--- Given passage ---
On another note, the remark that “Blacks and others like this [are] given passing grades, despite never doing anything in schools even close to learning” is precisely the kind of attitude our younger generations are trying to expel. Appropriate that the name you’ve used to post the comment does, in fact, refer to dark-skinned people in ancient Egypt. It appears that your ignorance goes much deeper than the subject at hand. Of course, that should be obvious by your assumption that people of any color are inherently uneducated freeloaders coasting through life.

rks on May 5, 2010 at 1:10 pm

I’m all for freedom of speech but the author of this article obviously never attended any of the Urban Word sessions, so I won’t feed into her ignorance of what the program really is about. What I will say is that people need to open their minds to what can be done about the current means of education in the country let alone New York.
--- Information provided ---
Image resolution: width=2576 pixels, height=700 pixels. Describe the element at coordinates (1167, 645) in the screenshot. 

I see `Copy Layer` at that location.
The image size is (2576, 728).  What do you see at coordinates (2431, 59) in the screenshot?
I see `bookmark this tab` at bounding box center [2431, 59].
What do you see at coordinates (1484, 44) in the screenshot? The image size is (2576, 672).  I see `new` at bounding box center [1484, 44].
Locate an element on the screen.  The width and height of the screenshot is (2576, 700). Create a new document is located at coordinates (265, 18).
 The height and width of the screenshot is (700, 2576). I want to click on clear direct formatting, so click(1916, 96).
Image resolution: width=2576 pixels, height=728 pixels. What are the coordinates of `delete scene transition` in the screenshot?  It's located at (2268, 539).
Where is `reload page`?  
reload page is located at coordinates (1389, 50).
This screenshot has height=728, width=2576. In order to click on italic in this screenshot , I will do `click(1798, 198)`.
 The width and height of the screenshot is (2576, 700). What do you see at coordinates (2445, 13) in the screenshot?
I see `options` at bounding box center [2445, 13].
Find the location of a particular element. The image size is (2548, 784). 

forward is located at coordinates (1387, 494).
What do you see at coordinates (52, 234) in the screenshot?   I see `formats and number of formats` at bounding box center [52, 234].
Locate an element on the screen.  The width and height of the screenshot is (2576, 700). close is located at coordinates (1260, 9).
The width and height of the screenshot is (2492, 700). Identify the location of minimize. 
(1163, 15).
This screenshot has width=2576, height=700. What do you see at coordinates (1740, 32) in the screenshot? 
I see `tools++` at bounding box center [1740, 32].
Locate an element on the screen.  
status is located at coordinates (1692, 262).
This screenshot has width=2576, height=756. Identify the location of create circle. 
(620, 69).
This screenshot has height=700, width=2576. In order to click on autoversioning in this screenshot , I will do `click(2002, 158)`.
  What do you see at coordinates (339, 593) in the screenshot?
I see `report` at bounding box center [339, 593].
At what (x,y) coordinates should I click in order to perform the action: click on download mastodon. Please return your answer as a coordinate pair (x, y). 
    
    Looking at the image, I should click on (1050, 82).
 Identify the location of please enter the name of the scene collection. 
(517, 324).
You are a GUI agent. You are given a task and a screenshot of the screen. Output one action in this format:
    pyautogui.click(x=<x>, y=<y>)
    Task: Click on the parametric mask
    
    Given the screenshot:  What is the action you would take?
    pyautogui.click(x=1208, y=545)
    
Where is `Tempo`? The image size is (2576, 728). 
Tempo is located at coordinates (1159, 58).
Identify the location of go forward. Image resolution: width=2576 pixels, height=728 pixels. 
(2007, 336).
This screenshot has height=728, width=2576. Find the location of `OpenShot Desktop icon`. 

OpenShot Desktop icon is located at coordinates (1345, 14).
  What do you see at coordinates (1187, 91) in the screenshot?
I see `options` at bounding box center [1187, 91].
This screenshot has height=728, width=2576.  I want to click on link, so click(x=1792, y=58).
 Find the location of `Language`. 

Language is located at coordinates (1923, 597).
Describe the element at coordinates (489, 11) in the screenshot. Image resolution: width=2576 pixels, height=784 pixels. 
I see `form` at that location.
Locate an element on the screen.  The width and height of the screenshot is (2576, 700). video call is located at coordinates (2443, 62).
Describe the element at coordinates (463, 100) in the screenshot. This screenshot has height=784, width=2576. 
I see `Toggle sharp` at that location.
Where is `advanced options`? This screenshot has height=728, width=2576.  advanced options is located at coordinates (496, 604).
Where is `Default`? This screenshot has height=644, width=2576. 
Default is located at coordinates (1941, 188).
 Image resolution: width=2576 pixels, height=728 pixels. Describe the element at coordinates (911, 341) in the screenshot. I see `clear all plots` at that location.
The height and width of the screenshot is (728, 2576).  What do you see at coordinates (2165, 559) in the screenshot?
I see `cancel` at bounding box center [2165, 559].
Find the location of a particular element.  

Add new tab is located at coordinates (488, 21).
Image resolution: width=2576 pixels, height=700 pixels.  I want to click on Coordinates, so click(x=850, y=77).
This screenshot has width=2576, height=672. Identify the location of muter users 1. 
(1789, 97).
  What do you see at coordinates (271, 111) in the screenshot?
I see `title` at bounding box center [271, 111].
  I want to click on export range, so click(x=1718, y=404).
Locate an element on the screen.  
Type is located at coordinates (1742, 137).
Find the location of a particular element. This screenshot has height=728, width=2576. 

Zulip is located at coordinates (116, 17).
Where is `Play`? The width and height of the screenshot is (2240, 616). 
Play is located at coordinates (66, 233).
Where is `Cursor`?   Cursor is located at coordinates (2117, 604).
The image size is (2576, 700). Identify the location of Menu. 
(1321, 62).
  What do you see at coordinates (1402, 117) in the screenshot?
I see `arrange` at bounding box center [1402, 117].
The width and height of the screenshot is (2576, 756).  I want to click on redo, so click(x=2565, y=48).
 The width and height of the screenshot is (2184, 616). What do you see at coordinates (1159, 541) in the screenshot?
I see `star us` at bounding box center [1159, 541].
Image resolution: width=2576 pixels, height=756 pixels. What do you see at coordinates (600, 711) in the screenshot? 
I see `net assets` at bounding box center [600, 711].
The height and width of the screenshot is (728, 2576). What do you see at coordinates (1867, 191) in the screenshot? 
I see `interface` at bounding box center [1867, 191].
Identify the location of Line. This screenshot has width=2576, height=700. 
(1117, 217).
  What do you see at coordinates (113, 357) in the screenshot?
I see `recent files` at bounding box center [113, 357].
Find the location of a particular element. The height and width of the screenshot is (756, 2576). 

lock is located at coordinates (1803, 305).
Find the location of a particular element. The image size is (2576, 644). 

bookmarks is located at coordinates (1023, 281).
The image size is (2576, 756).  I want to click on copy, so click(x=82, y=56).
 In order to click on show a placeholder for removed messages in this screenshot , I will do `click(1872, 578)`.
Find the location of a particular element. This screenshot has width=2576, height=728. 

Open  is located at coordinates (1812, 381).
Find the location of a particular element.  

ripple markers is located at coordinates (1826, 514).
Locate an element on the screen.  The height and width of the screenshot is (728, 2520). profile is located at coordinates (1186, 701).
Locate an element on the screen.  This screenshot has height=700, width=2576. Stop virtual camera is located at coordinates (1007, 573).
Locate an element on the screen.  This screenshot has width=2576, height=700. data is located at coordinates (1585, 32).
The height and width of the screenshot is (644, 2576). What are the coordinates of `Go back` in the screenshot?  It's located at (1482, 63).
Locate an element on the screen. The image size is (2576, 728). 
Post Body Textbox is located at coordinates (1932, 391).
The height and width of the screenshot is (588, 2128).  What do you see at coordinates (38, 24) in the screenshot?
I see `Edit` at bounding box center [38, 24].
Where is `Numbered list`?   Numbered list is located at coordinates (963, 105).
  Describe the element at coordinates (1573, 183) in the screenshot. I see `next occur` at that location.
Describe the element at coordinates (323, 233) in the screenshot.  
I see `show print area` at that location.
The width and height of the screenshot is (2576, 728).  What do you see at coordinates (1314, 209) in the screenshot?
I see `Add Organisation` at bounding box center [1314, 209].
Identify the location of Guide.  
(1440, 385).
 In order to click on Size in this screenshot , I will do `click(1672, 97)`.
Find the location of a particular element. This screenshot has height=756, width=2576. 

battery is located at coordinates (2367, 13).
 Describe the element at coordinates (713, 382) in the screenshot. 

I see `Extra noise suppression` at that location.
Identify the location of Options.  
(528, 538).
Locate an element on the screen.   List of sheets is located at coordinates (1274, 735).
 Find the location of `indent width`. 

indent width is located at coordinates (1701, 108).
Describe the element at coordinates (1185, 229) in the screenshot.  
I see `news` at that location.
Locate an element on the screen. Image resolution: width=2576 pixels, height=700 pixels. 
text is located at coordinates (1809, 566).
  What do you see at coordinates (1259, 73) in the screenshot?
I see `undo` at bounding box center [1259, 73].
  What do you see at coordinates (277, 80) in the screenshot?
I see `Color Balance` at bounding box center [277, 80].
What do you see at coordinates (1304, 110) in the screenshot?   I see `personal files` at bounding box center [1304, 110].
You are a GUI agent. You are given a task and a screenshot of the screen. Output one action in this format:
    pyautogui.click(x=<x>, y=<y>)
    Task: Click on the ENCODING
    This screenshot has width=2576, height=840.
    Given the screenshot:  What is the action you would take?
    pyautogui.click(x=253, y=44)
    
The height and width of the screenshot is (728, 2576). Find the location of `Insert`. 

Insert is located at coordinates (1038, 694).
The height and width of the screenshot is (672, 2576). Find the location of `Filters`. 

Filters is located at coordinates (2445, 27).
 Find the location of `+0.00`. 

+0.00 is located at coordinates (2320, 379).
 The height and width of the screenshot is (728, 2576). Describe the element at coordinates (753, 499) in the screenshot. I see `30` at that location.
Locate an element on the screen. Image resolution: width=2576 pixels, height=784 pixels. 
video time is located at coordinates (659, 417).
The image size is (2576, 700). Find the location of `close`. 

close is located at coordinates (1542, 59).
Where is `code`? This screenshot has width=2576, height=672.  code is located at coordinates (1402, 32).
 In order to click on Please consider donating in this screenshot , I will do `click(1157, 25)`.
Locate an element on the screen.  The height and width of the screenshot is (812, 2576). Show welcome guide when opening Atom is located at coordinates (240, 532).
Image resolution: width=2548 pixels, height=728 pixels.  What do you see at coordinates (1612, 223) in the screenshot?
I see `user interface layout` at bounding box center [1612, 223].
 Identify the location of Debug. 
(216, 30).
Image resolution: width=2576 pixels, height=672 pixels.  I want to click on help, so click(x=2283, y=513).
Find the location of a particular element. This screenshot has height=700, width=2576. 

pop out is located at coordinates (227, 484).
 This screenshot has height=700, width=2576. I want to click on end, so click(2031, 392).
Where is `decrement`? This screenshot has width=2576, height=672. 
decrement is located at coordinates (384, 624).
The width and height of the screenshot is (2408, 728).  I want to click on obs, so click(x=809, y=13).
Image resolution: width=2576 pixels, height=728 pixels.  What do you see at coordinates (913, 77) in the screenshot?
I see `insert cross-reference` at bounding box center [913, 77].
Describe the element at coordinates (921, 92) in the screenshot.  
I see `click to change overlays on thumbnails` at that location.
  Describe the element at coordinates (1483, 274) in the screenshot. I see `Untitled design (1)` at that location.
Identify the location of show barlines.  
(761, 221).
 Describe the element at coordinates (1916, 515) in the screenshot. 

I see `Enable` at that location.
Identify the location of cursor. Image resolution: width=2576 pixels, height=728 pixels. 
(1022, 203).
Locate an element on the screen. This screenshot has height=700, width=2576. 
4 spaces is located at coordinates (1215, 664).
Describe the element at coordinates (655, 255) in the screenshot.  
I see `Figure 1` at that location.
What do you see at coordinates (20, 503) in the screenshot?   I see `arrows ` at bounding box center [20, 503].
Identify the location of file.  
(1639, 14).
---
§ **Parts of the exercise**:
1. Count the lines in the records that contain the string "scene", treating uppercase and lowercase as different, and give only the number.
2. Write what comes next in the reader comments about the Urban Word program, picking up after their last sentence.
The text and the records have nothing to do with each other.

§ **Responses per task**:
1. 2

2.
To think that Hip Hop is all about hoes, pimps and drugs is a true insult to the culture. Meanwhile you have other genres of music who talk of killing family members, mutilating and dismembering animals, all while on stage. There are youth who follow those genres as well. Many of them commit heinous crimes and you have nerve to attack Hip Hop? Interesting.

Has anyone ever listened to “Homeboy Sandman”? No, because he speaks of positivity. How about “DJ Rabbi Darkside”? No, because he speaks of positivity. Commercial radio has sullied what began as a positive and uplifting culture because of what media feels is more profitable to them. Anyone of you ever take a course in media marketing? Remember the uproar about the cigarette companies targeting kids with their clever ads? Please do your research before posting ignorant articles, comments and ideals. That goes to you to Debbie.

Peace and Blessings.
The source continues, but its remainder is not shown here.